People often ask why type of investment is least risky. What they should be asking is, "How do I invest in a way that isn't risky?" You see, any type of investment can be profitable if you know what you’re doing… or disastrous if you don’t. Risk starts with the investor, because the investor is the one who has to determine if the deal they are looking at is risky or not.
There are lots of investments out there. Often, there are more bad ones than good ones. Can you tell the difference? If not, then investing would be risky...for you...right now. But you can change that by improving your financial education.
Many people consider investing in real estate risky. And it is risky for those who don't know what they're doing. Many flippers bought at high prices during the real estate boom assuming the price would continue skywards. When the bubble popped, they were in big trouble. That's why I buy real estate for cash flow, not appreciation. It's less risky.
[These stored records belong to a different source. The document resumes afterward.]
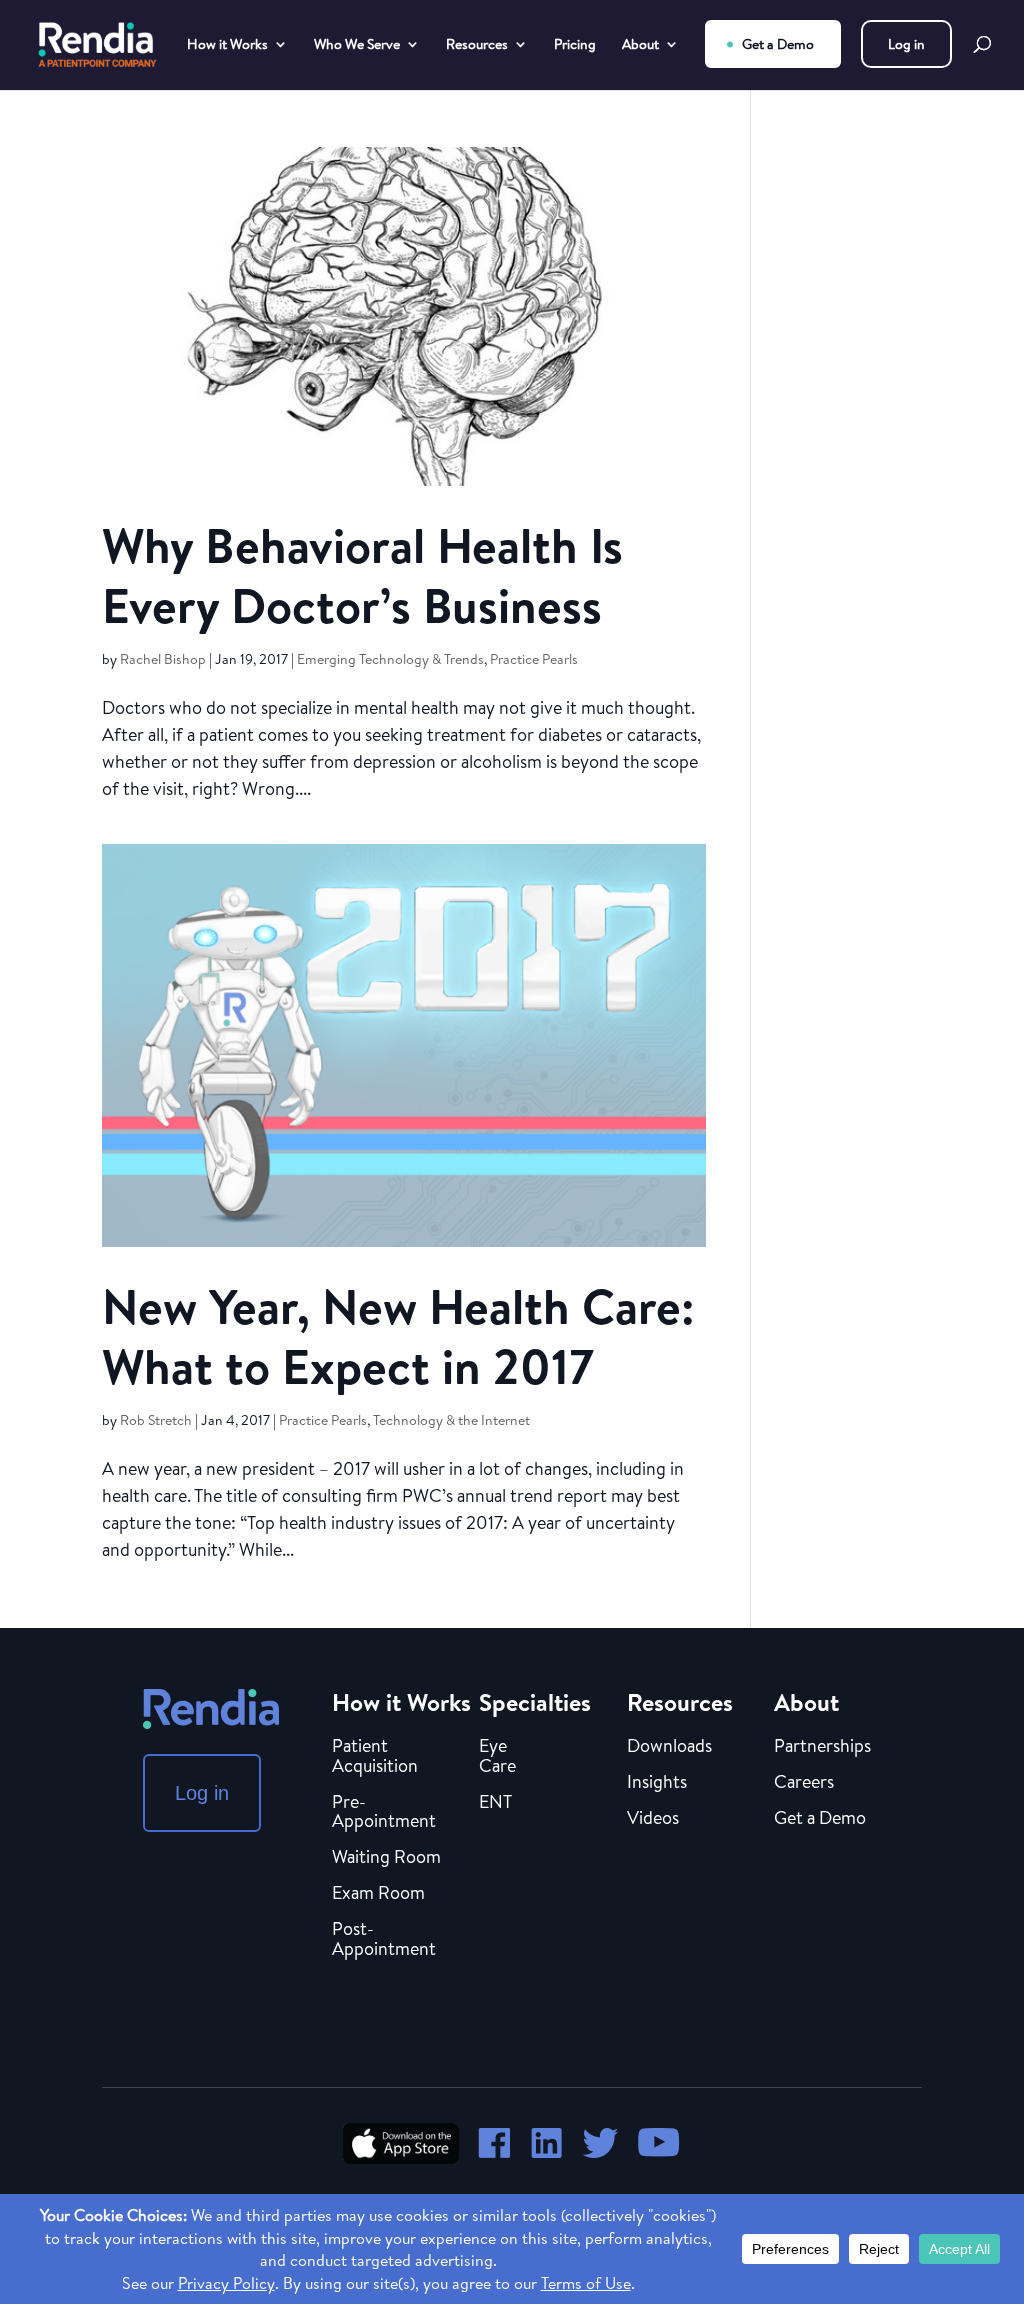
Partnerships (822, 1747)
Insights (657, 1783)
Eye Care (497, 1757)
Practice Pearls (534, 659)
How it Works (227, 45)
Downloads (669, 1747)
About (640, 45)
I consider investing in mutual funds to be very risky because I don't have control over the investment - I am at the mercy of the market and whatever decisions the fund manager makes. Add to that poor returns and high management fees, and mutual funds are a risky, poor-performing investment.
I'll say it again... Any type of investment can be profitable if you know what you’re doing… or disastrous if you don’t.
The same idea holds true for stocks, commodities, businesses, real estate - every asset class. So before you jump into an investment, learn the fundamentals of smart investing in that asset type. If you do, you'll be one of the investors who can honestly say, "investing isn't very risky for me."